Consignes:
[1] Répondez à ces questions sur le texte consacré à Judy et à Déclic :
(a) Combien de temps Judy a-t-elle pu rester dans le local le premier jour ?
(b) Combien de jeunes du groupe étaient hébergés en centre de réadaptation ?
(c) Où Judy travaille-t-elle aujourd'hui ?
[2] Poursuivez le texte consacré à Judy et à Déclic à partir de sa dernière ligne.

Texte d'étude:

● ● ●

Le premier jour, elle était devant le bâtiment de l’école pour adultes où se trouvent les locaux de Déclic, dans l’auto de sa grand-mère. Envahie par la panique, elle ne voulait pas sortir. « Dès que j’ai vu l’école, je me suis dit : non, je m’en vais… »

Le premier jour, l’anxiété était telle qu’elle n’a été en mesure de rester qu’une heure dans le local avec le reste du groupe.

Mes mains shakaient tellement que la chaise faisait du bruit. J’ai eu beaucoup de traumas à l’école. C’était pas juste anxiogène, j’avais peur d’aller dans un établissement scolaire.

Judy, ancienne participante de Déclic

« Une intervenante venait régulièrement me demander si j’étais correcte. Quand ça allait pas, je sortais avec elle. » Penses-tu revenir demain ? lui a demandé l’intervenante à la fin de la journée. « Si toi, tu es là, je reviens demain », lui a répondu Judy.

Le deuxième jour, elle a pu rester quelques heures dans les locaux. Et le troisième jour, c’était parti. Elle a trippé avec le groupe, où trois jeunes sur cinq étaient hébergés en centre de réadaptation. Elle en garde d’impérissables souvenirs.

Voyez-vous pourquoi les gens de Déclic s’efforcent par tous les moyens d’aménager leurs locaux pour que ça n’ait pas l’air d’une école ? Dans le point de service d’Hochelaga-Maisonneuve, on a repris les anciens locaux d’une designer. Planchers de béton chauffants, jolis sofa – donnés – à l’entrée, légère odeur d’eucalyptus… On a l’impression d’entrer dans les locaux d’une jeune pousse techno. Le contraste est total avec les locaux décrépits de plusieurs écoles…

Aujourd’hui, Judy travaille dans une usine. Elle a un bon emploi. Elle vit avec son conjoint, qui a des enfants. Tous les jours, elle leur dit à quel point l’école est importante.

« Déclic, ça m’a fait tolérer l’école. »

Les noms de certains jeunes participants des programmes de Déclic ont été changés, afin que d’éventuels employeurs ne puissent pas connaître des éléments de leurs histoires personnelles. Nous ne les identifions pas dans les bas de vignette des photos pour la même raison.

Des cours de « serrage de mains »

● ● ●

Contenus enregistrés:
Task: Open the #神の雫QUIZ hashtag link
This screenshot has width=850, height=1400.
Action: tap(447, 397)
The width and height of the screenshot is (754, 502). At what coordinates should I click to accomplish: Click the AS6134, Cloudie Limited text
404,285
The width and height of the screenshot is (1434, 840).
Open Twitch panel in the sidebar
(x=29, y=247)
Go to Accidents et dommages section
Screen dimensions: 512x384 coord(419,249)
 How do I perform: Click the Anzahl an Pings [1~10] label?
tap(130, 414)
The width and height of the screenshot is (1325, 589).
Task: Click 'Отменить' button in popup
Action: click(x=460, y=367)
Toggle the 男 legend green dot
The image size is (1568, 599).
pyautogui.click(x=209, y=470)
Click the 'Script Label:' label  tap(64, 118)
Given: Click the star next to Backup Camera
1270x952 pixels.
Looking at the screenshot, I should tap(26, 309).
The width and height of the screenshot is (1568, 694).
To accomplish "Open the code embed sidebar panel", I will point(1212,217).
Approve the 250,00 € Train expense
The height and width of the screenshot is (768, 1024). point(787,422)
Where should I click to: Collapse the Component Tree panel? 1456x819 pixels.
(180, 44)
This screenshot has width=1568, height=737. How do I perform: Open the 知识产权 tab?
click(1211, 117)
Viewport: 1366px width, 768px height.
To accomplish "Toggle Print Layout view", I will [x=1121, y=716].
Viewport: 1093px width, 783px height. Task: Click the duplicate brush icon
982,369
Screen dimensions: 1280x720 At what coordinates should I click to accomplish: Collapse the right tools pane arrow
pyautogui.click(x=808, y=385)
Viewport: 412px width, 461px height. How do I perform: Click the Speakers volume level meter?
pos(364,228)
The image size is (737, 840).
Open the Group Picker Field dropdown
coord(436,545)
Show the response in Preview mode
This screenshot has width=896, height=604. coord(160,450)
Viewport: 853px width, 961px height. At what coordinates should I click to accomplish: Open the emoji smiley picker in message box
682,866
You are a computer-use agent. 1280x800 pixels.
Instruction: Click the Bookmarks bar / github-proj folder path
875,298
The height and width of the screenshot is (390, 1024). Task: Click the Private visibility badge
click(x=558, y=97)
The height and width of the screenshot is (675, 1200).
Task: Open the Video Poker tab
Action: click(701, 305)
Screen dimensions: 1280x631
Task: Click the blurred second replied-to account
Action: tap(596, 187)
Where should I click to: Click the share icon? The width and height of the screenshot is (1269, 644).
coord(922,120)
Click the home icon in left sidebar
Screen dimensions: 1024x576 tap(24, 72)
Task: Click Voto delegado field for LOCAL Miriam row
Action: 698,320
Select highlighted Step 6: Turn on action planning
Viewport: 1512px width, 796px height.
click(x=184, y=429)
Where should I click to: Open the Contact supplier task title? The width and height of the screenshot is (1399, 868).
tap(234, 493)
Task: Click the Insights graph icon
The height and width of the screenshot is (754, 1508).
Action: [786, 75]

● ● ●

Réponses:
[1]
(a) Une heure seulement.
(b) Trois jeunes sur cinq.
(c) Dans une usine.

[2]
PHOTO JOSIE DESMARAIS, LA PRESSE

Stéphanie Desnoyers-Dubé (au centre), en compagnie de sa conjointe, Karolyne Auger, et de leurs enfants, Ollie-Skye Auger (2 ans) et Maïloh Auger (5 ans)

Stéphanie Desnoyers-Dubé s’en souviendra toute sa vie, de la fin de son programme Focus chez Déclic. Pendant 16 semaines, les jeunes avaient été équipés d’appareils photo et d’ordinateurs. Ils ont eu de vrais cours de photo. On leur a donné des défis photographiques. Et puis, à la fin, il y a eu un vernissage de leurs œuvres.

« Ils avaient fait imprimer nos photos en grand format, elles étaient sur des chevalets lumineux… C’était magnifique. On se sentait importants. C’était un accomplissement. Pendant toutes ces semaines, on s’est sentis considérés, aimés inconditionnellement », raconte la jeune femme qui a maintenant 30 ans… et a toujours gardé le contact avec les gens de Déclic.

À son arrivée à l’organisme, Stéphanie venait tout juste de sortir du centre de réadaptation. Elle avait fait tout le circuit de la DPJ, famille d’accueil, foyer de groupe, centre de réadaptation. Une quinzaine d’endroits en quatre ans. Elle se mutilait, faisait des crises, et, chaque Noël, elle devait être transférée en centre sécuritaire parce qu’elle avait des idées noires et était parfois passée à l’acte. « J’étais très difficile. »

Au centre, elle avait hérité de l’étiquette trouble de personnalité limite. « Un diagnostic fourre-tout. » À sa sortie, elle était animée d’une constante bougeotte, incapable de garder un emploi ou un logement plus de quelques mois. Après des années de déménagements annuels chez sa mère, puis 15 déplacements en 4 ans dans les centres, « l’instabilité, c’était devenu [son] mode de vie ».

Alors pour elle, 16 semaines de Focus, c’était gros. Très gros.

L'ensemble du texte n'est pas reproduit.